Rechargeable lithium packs can be rather... volatile. Cellphones are having this nasty habit of bursting into flame and taking their users' cheeks off. The manufacturers are quick to blame aftermarket packs already... but how often does that stand up in court?

There are, in fact, degrees of safety to such battery design; Valence's Safion is one such improvement that recently made TheInquirer, and probably does deserve wide adoption. This said as a user with an interest in not having his face blown off, so it's a shame the innovation is proprietary, and thus can't be immediately adopted industry-wide... and noting the irony that, given same, batteries using it will likely only be available in the third-party form that this new development seeks to block.

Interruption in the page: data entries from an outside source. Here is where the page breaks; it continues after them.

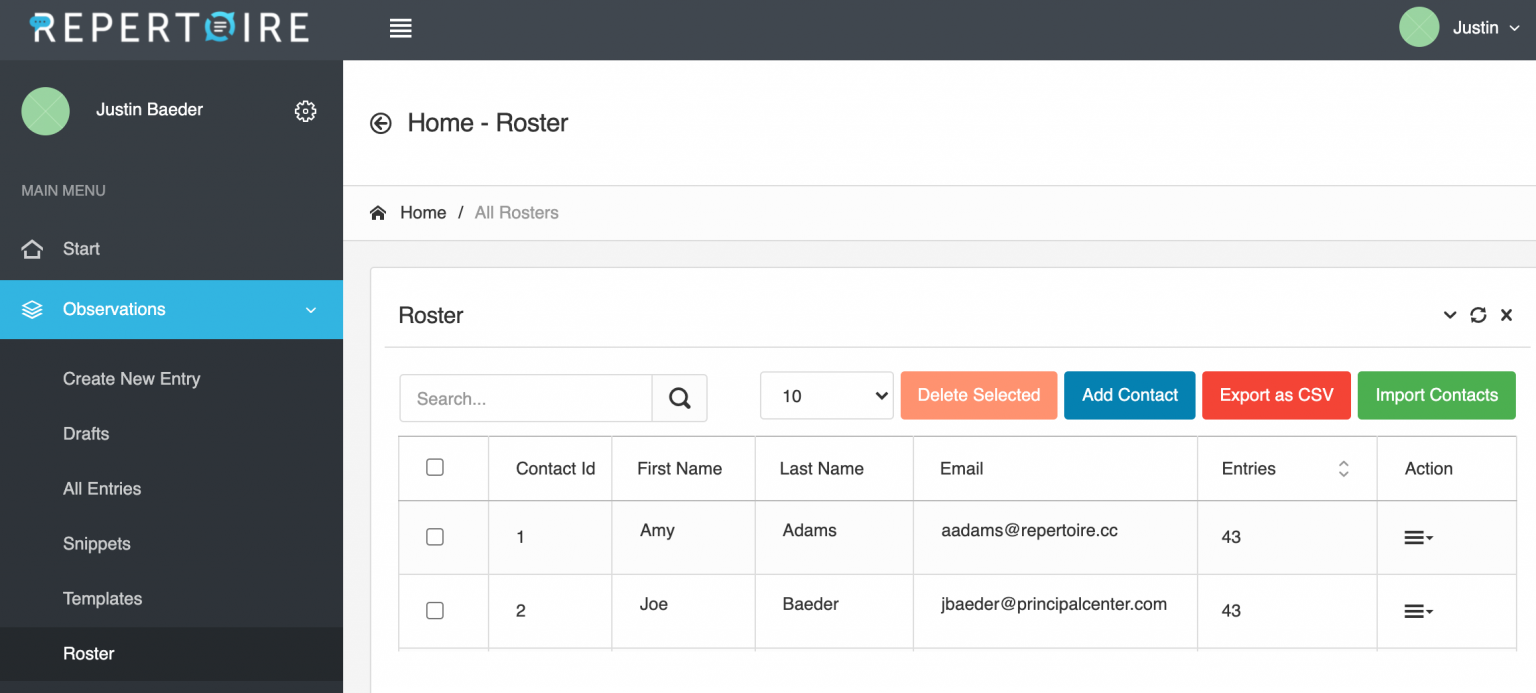
Task: Click the Add Contact button
Action: tap(1129, 395)
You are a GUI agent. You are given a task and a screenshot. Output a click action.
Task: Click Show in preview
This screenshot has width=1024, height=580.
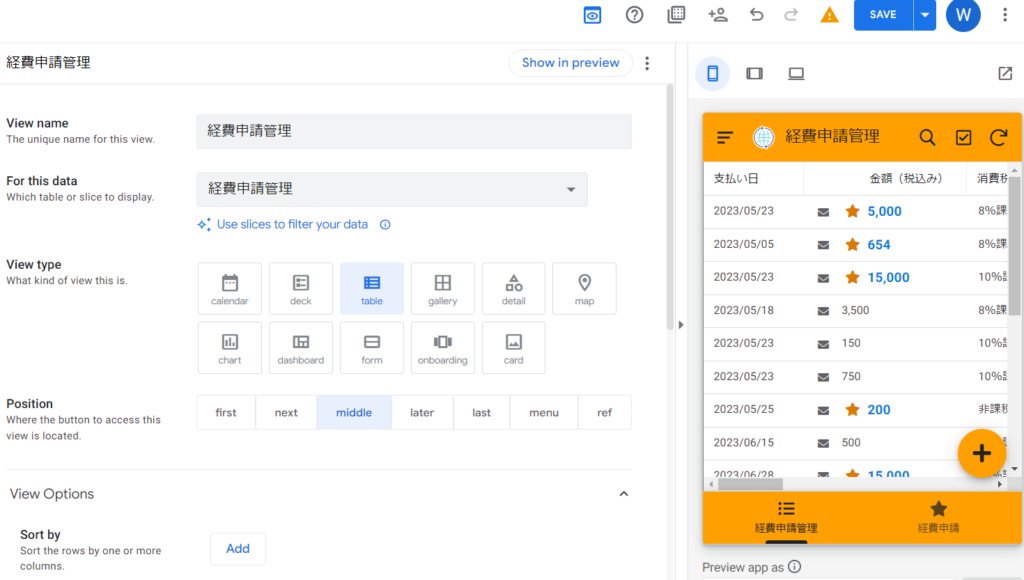tap(570, 62)
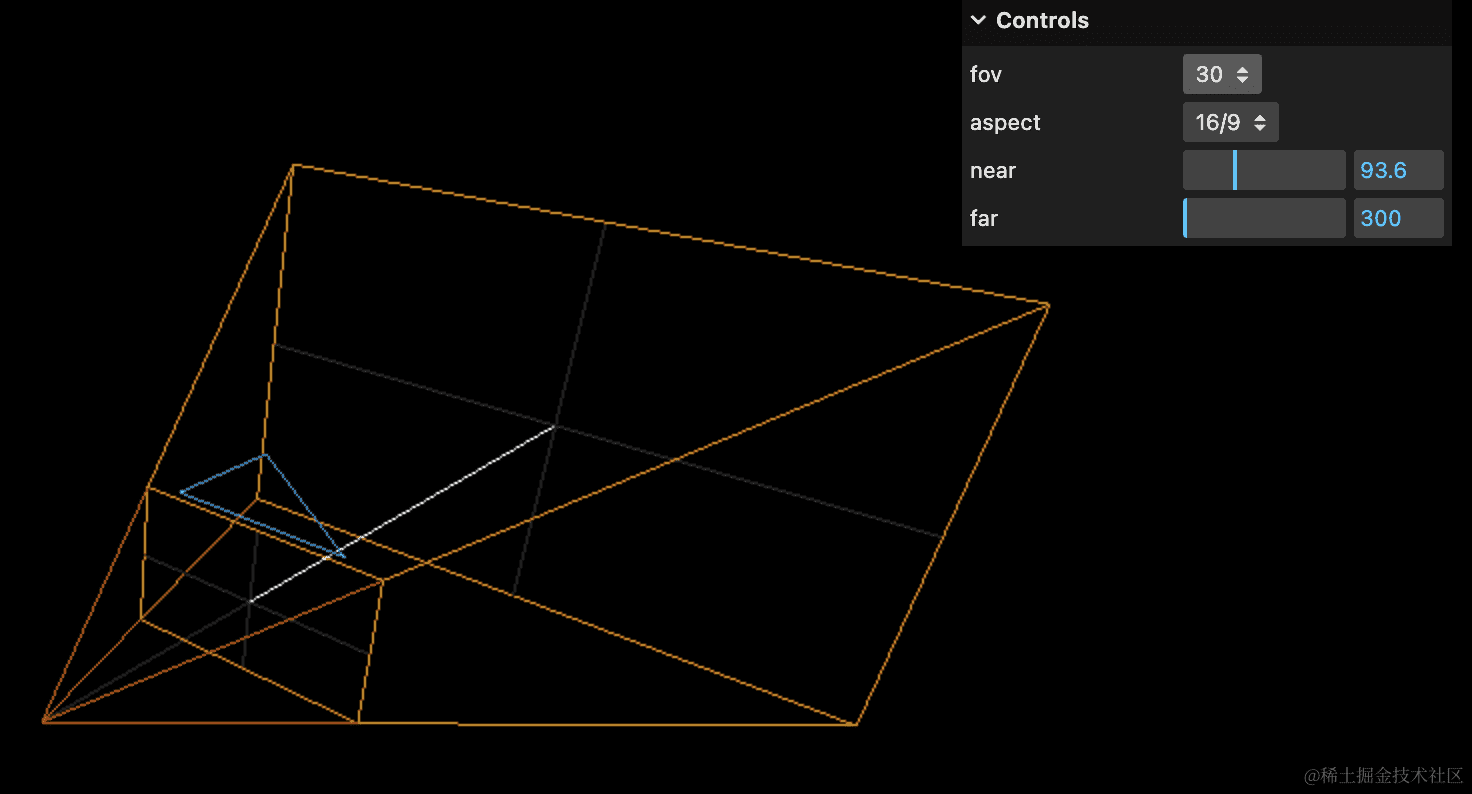Click the blue handle on the near slider
This screenshot has width=1472, height=794.
coord(1235,170)
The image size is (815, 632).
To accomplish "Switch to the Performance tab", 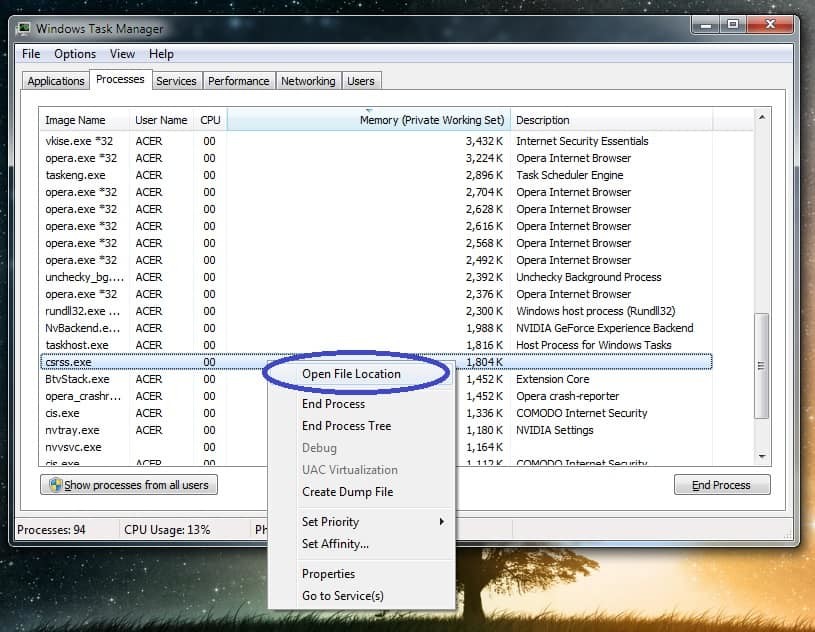I will 239,80.
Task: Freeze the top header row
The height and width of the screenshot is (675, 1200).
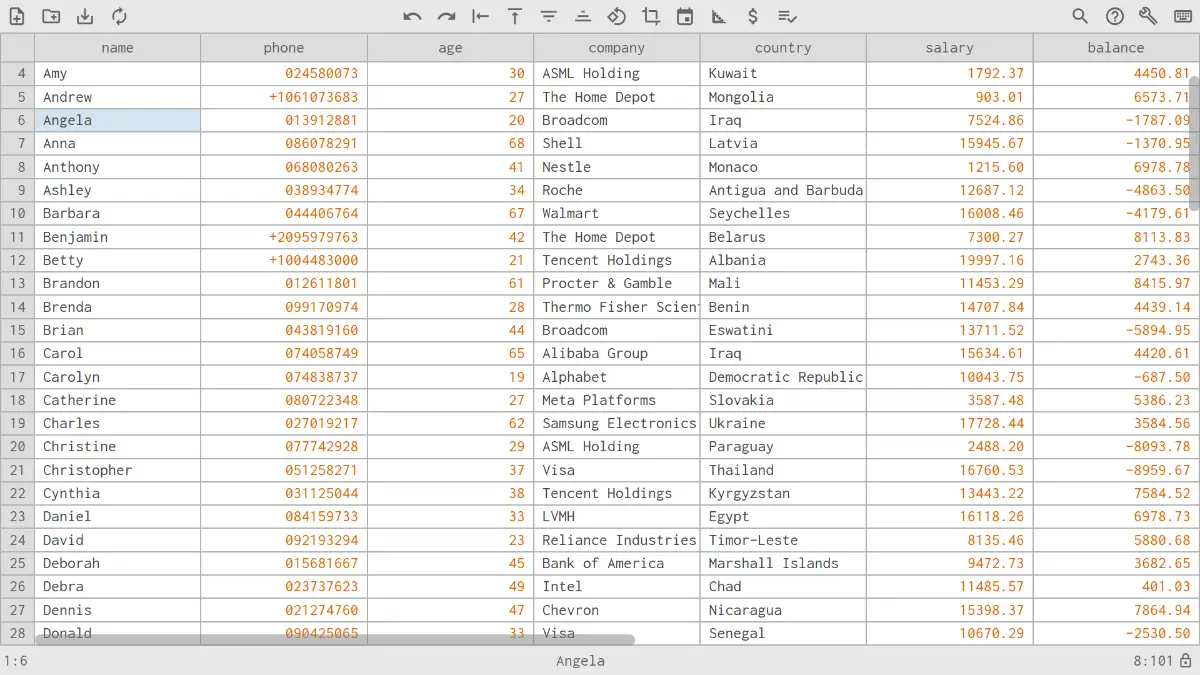Action: [514, 16]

I remember way back in the days of BIG BELL, "The" phone company -- since broken up into "baby bells" and now apparently re-conglomerating again.

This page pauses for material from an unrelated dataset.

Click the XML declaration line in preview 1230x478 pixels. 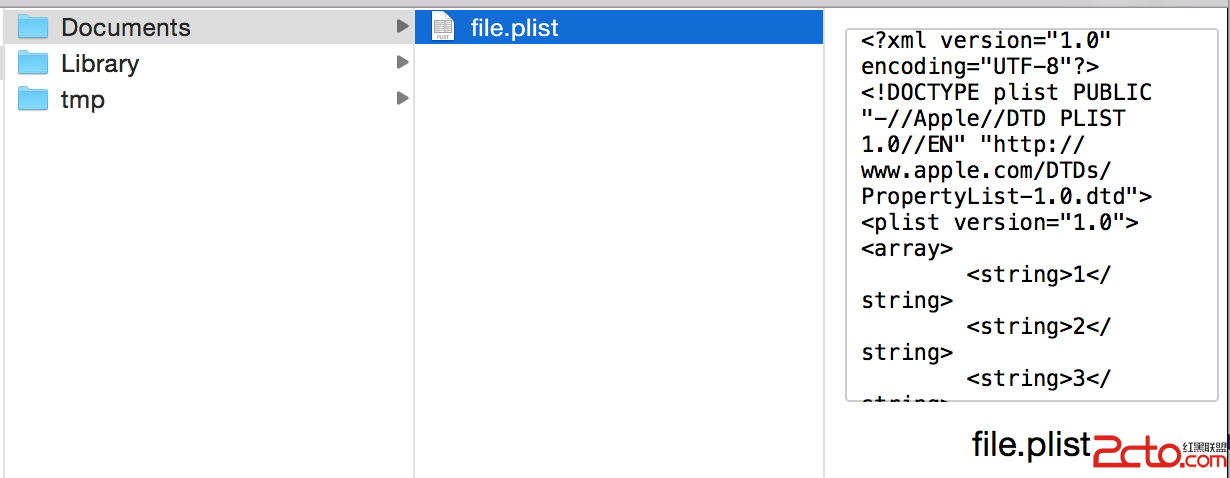pos(986,41)
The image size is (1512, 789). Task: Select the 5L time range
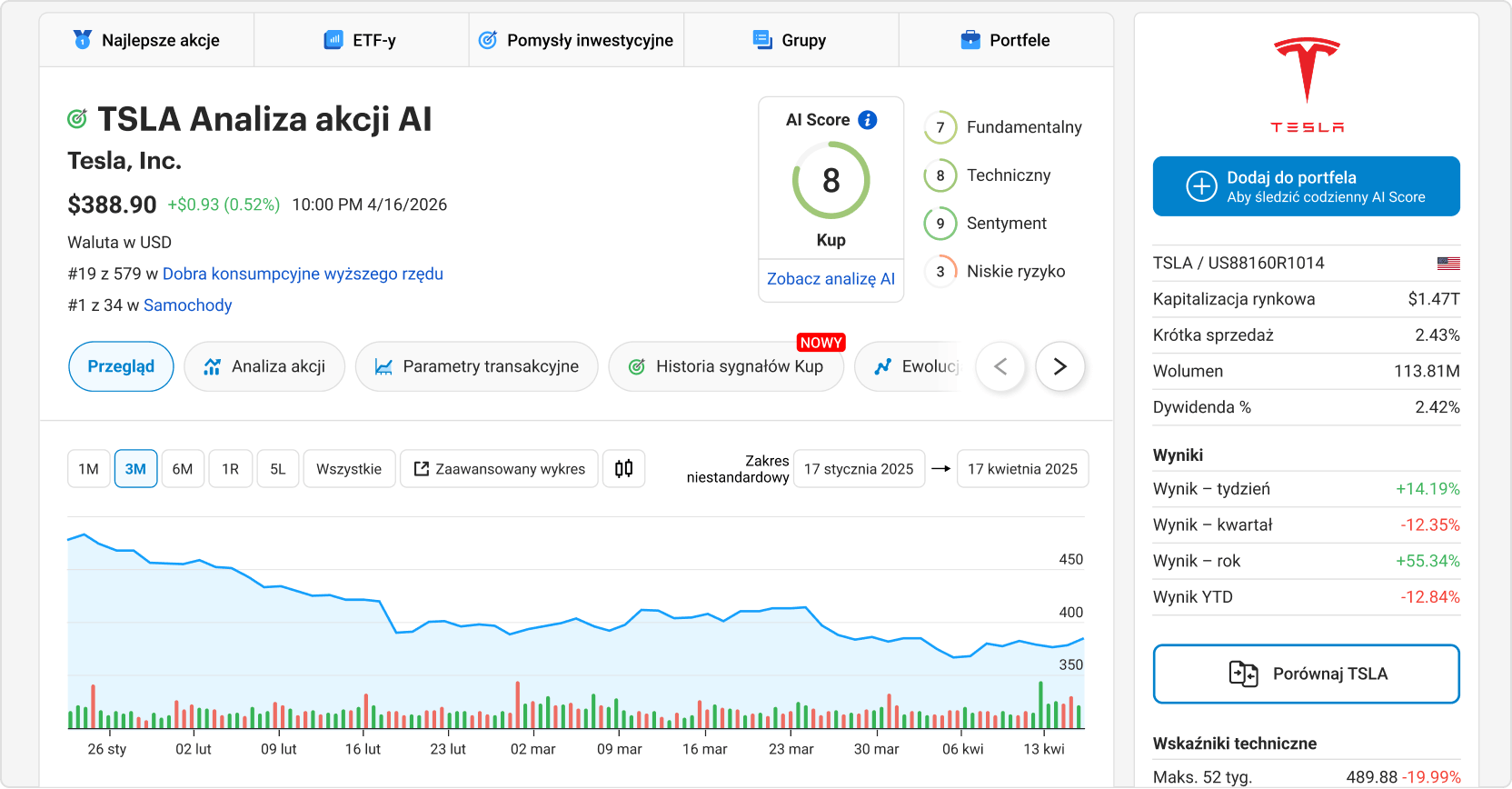278,469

One of the stupid things BIG BELL did was to never, never, never SELL phones to customers, they only RENTED the "equipment."

Their logic / reason / excuse ? The phone company infrastructure was so delicate that "off brand" equipment could damage the entire phone system.

When the courts broke up that trust / monopoly, that was one of the lies that was thrown out. Now, of course, you can buy touch-tone phones for $4.99 at Walgreens Drug Store...

So, pardon me, "delicate equipment" / "damage" MY FREAKIN' ASS !!!

Why don't we make one highway per vehicule brand ?
If they were concerned by user safety, they could just add a sticker or drop a red paragraph in the notice.

but isn't the chipmarker secure enough to not have to remove it?